The most common cues are time and/or location. The opposite works too, find a cue to attach to a good habit and you’re more likely to do it. For example, the act of waking up can be your cue to drink a glass of water from your bedside table before doing anything else.
No behaviour happens in isolation. This means you need to PLAN your habit and implement it in a time or location.
One habit can also be your cue for the next, also known as “habit stacking”. For example, you brush your teeth in the morning which is your cue to meditate, which in turn is your cue to go for a walk, and so on.
Habit stacking and temptation bundling
Want to make a new habit stick? Try attaching or “stacking” it to an existing one. Tie a certain behaviour to something you already do every day. For example, if you want to go through your flashcards every day, do it after you eat dinner each night. Your dinner becomes the cue to reading through your flashcards. Even better yet, link the habit you want to achieve to a “temptation” (something you like doing), like eating cake. While going through your flashcards, you eat some cake. This way the habit will become more attractive to you which makes it more likely to stick.
Our real motivation: laziness!
Of course, we have certain drives and purposes for our goals – such as becoming smarter; fitter; better. But “laziness” is embedded in our DNA, since using the least amount of energy to achieve goals is part of our survival instinct, innate in all living creatures. This is why we are drawn to activities requiring the least effort for the most reward, whether it’s scrolling through social media instead of working or taking the bus instead of walking. The less energy a habit requires, the more likely it is to occur.
“Redesign your life so the actions that matter most are also the actions that are easier to do.”Atomic Habits by James Clear
Here you can apply the two-minute rule. When starting any new habit, it should always be done in under two minutes. This makes the task seem so easy that it doesn’t even feel like a task. This can be applied in all sorts of directions: “Read before bed each night” becomes “Read one page.” “Do thirty minutes of yoga” becomes “Take out my yoga mat.” “Study for class” becomes “Open my notes.” “Fold the laundry” becomes “Fold one pair of socks.” “Run three miles” becomes “Tie my running shoes.”
Sometimes it’s best to strictly stick to the two-minute rule at first e.g. read ONLY a page of your notes. This should be easy enough for the habit to actually stick on a consistent basis. Once the habit has been formed you can move on to doing more. The key is to lay the foundations for the habit first before overachieving or getting lost by the end goal. Easy does it.
The simple act of showing up
When it comes to habits, quantity is better than quality. Whether it’s good or bad, or through rain or shine, simply show up. A personal example for me is writing poetry. To get my creative juices flowing I am currently trying to get into the habit of writing a poem each day (under a 5-minute rule). With the 5-minute time limit, I stop my perfectionism from kicking in.
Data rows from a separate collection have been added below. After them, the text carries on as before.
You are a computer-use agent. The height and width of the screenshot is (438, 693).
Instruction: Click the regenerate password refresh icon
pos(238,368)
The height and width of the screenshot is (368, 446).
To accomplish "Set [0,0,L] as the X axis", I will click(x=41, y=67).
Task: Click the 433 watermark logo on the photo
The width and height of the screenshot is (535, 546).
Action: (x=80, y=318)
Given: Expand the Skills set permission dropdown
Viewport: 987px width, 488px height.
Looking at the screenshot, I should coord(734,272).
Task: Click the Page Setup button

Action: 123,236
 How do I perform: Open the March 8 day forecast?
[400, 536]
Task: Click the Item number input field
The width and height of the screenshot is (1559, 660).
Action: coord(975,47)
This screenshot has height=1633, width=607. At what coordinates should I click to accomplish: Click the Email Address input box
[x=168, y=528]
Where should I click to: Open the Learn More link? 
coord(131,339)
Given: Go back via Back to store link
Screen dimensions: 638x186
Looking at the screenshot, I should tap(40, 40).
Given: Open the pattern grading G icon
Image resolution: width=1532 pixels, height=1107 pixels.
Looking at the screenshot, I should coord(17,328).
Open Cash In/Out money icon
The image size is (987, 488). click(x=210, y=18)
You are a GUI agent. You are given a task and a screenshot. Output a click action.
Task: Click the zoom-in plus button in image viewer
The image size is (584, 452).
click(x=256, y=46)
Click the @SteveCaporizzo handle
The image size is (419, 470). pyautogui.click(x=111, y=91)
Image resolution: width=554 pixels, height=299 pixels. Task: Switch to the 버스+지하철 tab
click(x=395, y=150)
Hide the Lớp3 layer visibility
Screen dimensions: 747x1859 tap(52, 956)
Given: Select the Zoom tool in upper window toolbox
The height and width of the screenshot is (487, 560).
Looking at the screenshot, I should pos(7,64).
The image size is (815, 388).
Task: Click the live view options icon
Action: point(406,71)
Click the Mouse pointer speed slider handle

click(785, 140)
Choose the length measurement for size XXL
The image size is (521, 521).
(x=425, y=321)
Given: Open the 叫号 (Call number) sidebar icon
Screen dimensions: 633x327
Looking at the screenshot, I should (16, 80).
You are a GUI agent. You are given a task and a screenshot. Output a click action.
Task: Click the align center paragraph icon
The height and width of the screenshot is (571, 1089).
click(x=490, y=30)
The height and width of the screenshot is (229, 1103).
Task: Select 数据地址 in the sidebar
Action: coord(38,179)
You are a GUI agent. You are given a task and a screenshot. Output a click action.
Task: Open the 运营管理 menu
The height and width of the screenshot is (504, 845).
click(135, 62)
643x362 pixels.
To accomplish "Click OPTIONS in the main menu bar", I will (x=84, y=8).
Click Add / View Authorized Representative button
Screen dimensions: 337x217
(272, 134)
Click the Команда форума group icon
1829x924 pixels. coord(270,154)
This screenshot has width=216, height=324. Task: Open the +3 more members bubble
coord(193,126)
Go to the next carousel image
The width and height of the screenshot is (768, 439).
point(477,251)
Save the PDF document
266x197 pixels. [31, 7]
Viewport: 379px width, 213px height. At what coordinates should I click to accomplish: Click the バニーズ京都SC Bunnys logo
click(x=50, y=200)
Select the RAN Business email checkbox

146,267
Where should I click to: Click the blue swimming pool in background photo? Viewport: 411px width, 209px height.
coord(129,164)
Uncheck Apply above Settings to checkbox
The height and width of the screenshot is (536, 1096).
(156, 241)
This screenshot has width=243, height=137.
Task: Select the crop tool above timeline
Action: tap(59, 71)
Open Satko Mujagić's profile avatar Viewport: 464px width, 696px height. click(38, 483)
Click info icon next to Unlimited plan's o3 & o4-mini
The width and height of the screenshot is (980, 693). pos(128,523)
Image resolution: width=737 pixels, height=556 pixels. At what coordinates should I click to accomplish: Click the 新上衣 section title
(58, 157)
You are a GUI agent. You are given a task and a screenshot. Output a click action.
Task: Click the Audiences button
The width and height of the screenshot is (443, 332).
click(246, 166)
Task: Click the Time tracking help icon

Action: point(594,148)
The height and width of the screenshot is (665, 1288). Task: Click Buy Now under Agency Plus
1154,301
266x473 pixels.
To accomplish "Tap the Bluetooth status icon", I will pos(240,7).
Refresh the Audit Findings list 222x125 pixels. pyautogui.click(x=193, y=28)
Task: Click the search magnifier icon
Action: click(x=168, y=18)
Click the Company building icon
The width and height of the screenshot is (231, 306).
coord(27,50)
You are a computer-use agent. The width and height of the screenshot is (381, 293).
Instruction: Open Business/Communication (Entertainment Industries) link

We often tend to fall into the unhealthy cycle of all-or-nothing. The key to forming a habit is not for it to be perfect, but to just keep doing it no matter what. My poem for today could be the worst one yet but the act of writing it is the most important thing. As long as I’m writing, I’m improving. The most important moments are doing the action on the days you really don’t feel like it. This is why making it easy in the first place really helps.
Implementing a time and place for a habit, making it easy, and showing up are some of the fundamentals for not only habit change but changing your life. And these are just a few tips and tricks, for more read “Atomic Habits: Tiny Changes, Remarkable Results” by James Clear, the book which inspired this blog.
Four tips to making habits stick
- Habit stacking: attach the habit you want to an already existing action
- Temptation bundling: attach the habit to an action you like doing
- The two-minute rule: it has to be achievable in under two minutes
- Show up: it doesn’t have to be good or bad, just show up!